Cyber attacks can have dire, disastrous and lasting impact on your business. Apart from causing direct harm to employees, clients or customers whose information gets compromised, they harm your business by jeopardizing operations. Additionally, they hurt your reputation and may prevent other employees, clients or customers from trusting you with their information in the future.
The bad news is that every business is vulnerable to cyber attacks. Giants such as Citi, Sony, eBay and Target were the victims of cyber crimes in 2014 and lost millions of dollars in sales and profit. The good news is there are some relatively easy steps you can take to reduce vulnerability and promote security.
Here are five of them:
1. Install anti-virus and anti-malware protections
Spam e-mails and virus-ridden websites are two common sources used by hackers to infect connected computers with viruses and malware. Infecting computers with malicious software (or malware) is in fact, the most common method used by hackers to gather sensitive information from private networks. Nearly 50 percent of all data breaches are done via malware.
Install anti-malware and anti-virus applications on all systems (including iPads and mobile devices within the network and ensure they are updated regularly. Run scheduled scans daily, adjust settings to perform realtime protection and run the applications manually.
Also, ensure software and hardware assets in the network are updated regularly as well because outdated programs and hardware are less robust than their state-of-the-art counterparts.

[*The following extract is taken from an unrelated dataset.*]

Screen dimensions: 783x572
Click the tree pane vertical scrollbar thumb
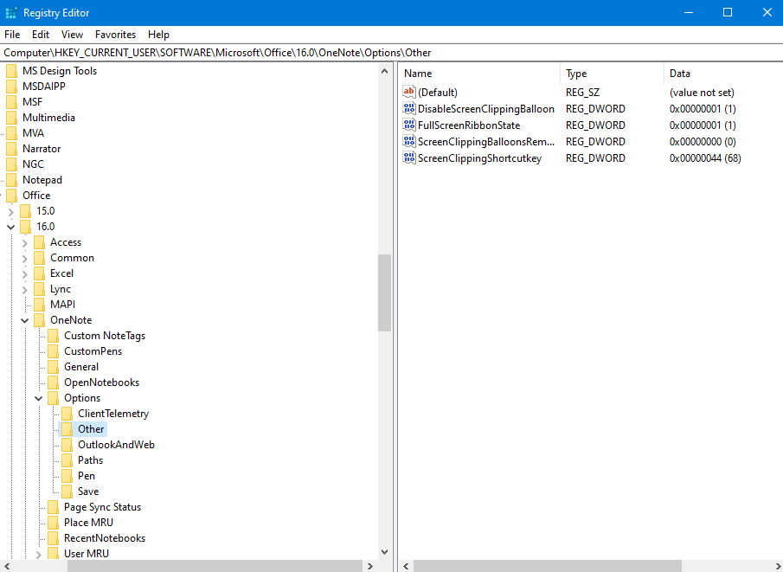pos(384,292)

2. Safeguard wireless network
Some businesses prefer to use wireless networks because they are more versatile than their wired counterparts. However, wireless networks tend to be more vulnerable to cyber attacks. It is because hackers can gain access to a wireless network remotely whereas they can’t access a wired network without plugging into your office’s physical outlets.

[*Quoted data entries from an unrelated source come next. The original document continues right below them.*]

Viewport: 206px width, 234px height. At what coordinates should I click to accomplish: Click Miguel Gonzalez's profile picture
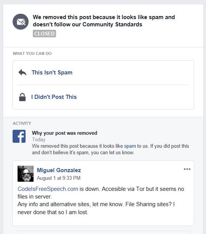26,174
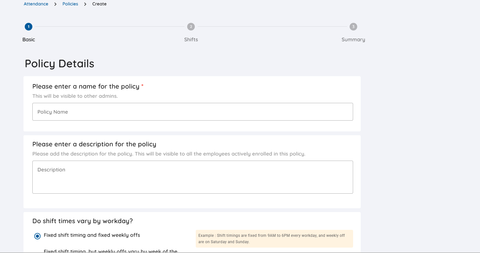Click the step 2 circle icon
Viewport: 480px width, 253px height.
point(191,27)
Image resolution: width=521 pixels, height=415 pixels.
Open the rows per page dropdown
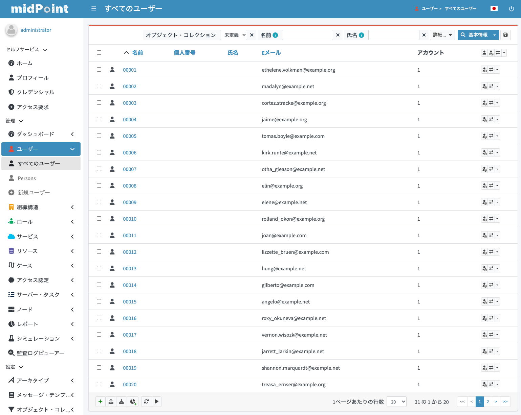tap(396, 401)
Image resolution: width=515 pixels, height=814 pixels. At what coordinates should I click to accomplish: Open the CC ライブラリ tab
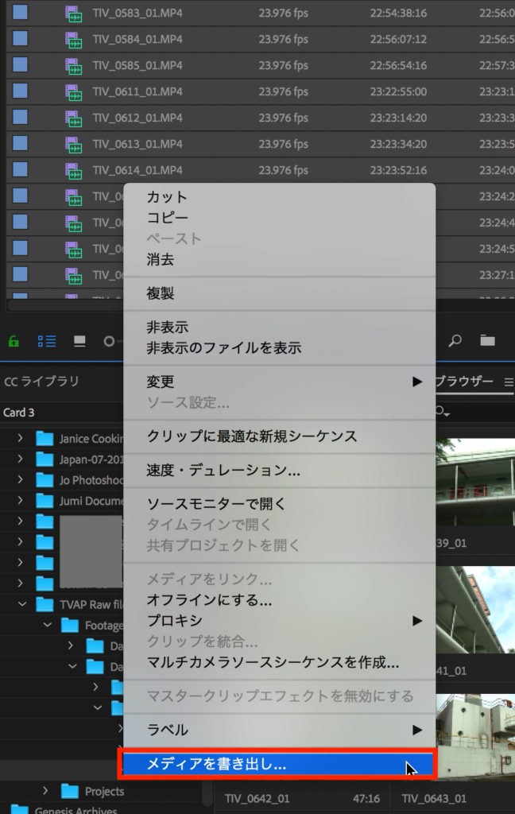(41, 382)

If you use a wireless network, ensure it is locked and protected securely against unauthorized access. Create a complex password comprising numbers, letters and special characters. Share it only with authorized personnel.
‘Hide’ the network by disabling the SSID broadcasting function (SSID stands for service set identifier), so that only people with the exact name of your network can access it. Additionally, update your WiFi to the most recent encryption standard (are you still using Wired Equivalent Privacy?) for maximum protection.

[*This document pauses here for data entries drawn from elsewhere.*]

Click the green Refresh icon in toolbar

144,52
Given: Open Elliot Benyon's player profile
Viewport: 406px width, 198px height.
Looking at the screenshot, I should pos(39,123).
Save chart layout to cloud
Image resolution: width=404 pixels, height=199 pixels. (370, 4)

3. Encrypt all important data
All files and programs on your computers, which contain important, private or sensitive data such as the credit card accounts of clients, social security numbers of employees or bank routing digits of your establishment, must be encrypted. Most operating systems today offer the full-disk encryption function, which can be activated easily. Be sure to consult with your IT Provider before enabling any encryption on your networks as it can cause serious issues if not done properly.
4. Physically secure critical pieces of hardware
It is not uncommon for cyber criminals to steal your hardware (PCs, laptops, cell phones, modems, USB sticks and other electronic equipment), carry it to a secure location and then break into the hardware to access data and information. Physically guarding hardware will help you prevent such theft and subsequent misuse.
Apart from securing your premises with motion detectors and security alarms, physically secure hardware to the desks. You can use Kensington locks for the purpose. Or better yet, you can rack-mount your hardware. Have tracking software installed on critical servers and hardware assets for additional protection.
5. Educate employees in cyber security best-practices
Finally, train employees in the basic do’s and don’ts of cyber security. Start by creating a thorough IT policy for employees, which details the types of online activities that are permitted and the ones that are prohibited.
For instance, you should establish a “BYOD” policy and provide a secure private network to be used by those devices which isolates them from the company network. Use circulars, reminders, IT-centric meetings and small security exercises to keep employees informed about the latest developments and requirements of cyber security and best-practices.